… Gene Gandy and I drag the first of a few EMS sacred cows to the slaughterhouse in EMS World Magazine.
This month, it's analgesia for abdominal pain.
Look for other closely held dogma and false assumptions to be rudely hacked to pieces in future columns.
One of the issues to worry about with administering opioids to patients with abdominal pain is the fact that opioids are shown to cause the release of serotonin, and this is coupled with the fact that 95% of the body’s serotonin is present in the enteric nervous system.

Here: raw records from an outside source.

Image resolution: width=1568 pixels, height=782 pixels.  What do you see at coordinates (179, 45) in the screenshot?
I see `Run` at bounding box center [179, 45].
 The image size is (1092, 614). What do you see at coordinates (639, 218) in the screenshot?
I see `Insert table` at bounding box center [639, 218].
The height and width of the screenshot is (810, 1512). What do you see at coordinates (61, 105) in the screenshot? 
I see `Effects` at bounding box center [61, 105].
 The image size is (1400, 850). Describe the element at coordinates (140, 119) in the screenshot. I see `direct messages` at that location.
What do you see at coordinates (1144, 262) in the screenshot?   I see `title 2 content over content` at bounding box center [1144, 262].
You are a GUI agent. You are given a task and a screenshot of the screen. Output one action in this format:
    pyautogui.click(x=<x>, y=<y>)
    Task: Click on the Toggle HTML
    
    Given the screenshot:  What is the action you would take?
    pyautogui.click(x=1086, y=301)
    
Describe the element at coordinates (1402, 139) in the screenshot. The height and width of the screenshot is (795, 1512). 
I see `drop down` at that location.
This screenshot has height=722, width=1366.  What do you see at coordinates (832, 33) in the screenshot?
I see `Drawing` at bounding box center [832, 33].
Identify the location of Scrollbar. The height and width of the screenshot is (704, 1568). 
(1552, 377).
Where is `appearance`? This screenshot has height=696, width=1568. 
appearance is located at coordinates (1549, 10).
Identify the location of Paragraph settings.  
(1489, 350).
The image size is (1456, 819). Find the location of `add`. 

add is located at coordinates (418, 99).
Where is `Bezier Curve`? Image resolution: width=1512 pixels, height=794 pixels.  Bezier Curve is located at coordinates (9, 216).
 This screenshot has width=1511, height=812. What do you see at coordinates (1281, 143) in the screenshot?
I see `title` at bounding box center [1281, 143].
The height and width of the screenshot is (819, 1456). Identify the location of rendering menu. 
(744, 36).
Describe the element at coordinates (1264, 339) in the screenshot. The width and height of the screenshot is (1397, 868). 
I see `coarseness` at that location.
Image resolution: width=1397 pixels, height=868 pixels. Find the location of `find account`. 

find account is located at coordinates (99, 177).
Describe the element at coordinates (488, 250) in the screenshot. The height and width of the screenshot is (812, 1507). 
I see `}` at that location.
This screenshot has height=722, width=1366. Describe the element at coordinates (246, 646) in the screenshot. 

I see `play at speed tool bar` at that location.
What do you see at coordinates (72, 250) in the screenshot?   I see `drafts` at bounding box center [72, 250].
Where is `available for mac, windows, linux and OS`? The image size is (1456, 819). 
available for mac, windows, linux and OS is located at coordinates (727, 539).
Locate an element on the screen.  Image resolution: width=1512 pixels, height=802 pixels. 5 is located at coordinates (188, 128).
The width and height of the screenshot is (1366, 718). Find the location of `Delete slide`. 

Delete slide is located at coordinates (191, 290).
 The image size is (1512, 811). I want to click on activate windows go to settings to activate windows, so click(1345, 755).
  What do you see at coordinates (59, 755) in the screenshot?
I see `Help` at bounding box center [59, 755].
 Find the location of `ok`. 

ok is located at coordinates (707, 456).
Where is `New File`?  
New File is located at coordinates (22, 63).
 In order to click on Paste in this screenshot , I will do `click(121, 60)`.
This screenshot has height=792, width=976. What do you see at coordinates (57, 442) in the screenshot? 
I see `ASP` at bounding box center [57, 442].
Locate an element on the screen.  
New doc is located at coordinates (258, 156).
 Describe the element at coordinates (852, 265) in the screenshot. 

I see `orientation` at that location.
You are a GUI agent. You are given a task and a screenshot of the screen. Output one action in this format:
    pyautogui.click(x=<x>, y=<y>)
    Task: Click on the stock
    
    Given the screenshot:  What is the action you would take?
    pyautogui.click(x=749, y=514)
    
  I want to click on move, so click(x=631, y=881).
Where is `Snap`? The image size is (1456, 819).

That brings things like paralytic illeus and other complications into play.
Are you aware of any studies where the effects of opioids on the surgery, instead of the diagnosis, have been done?
Haven’t seen any, Ernie.
One of the things I run into is some physicians overly concerned with the effect of morphine and fentanyl on the Sphincter of Oddi. They won’t give anything but Demerol, despite recent studies that show the difference between the three is negligible.
Is this actually still a myth? I thought it was thoroughly debunked shortly after the era of the Cadillac ambulance. I can’t recall hearing this idea even mentioned in over 15 years.
You’d be surprised how many systems are still 15+ years behind the times.
This is getting forwarded to my med-director liaison… seems to happen every time you post an article about modern care… pattern?
As a Virginia paramedic working in the ODEMSA region, last year we *finally* updated all of our protocols. We are now authorized to give Fentanyl to abdominal pain patients. Thank God we finally came out of the Stone Age.
As for slowing down the intestinal tract and causing paralytic illeus–I don’t think our 100 mcg dose is going to be that effective. I work in an ED also, and given the amount of Dilaudid I see given to an abdominal pain patient…yeah, our 100 mcg of Fentanyl isn’t going to cause a lot of issues.
Oh, and we are now also allowed to give Fentanyl to a multiple system trauma patient.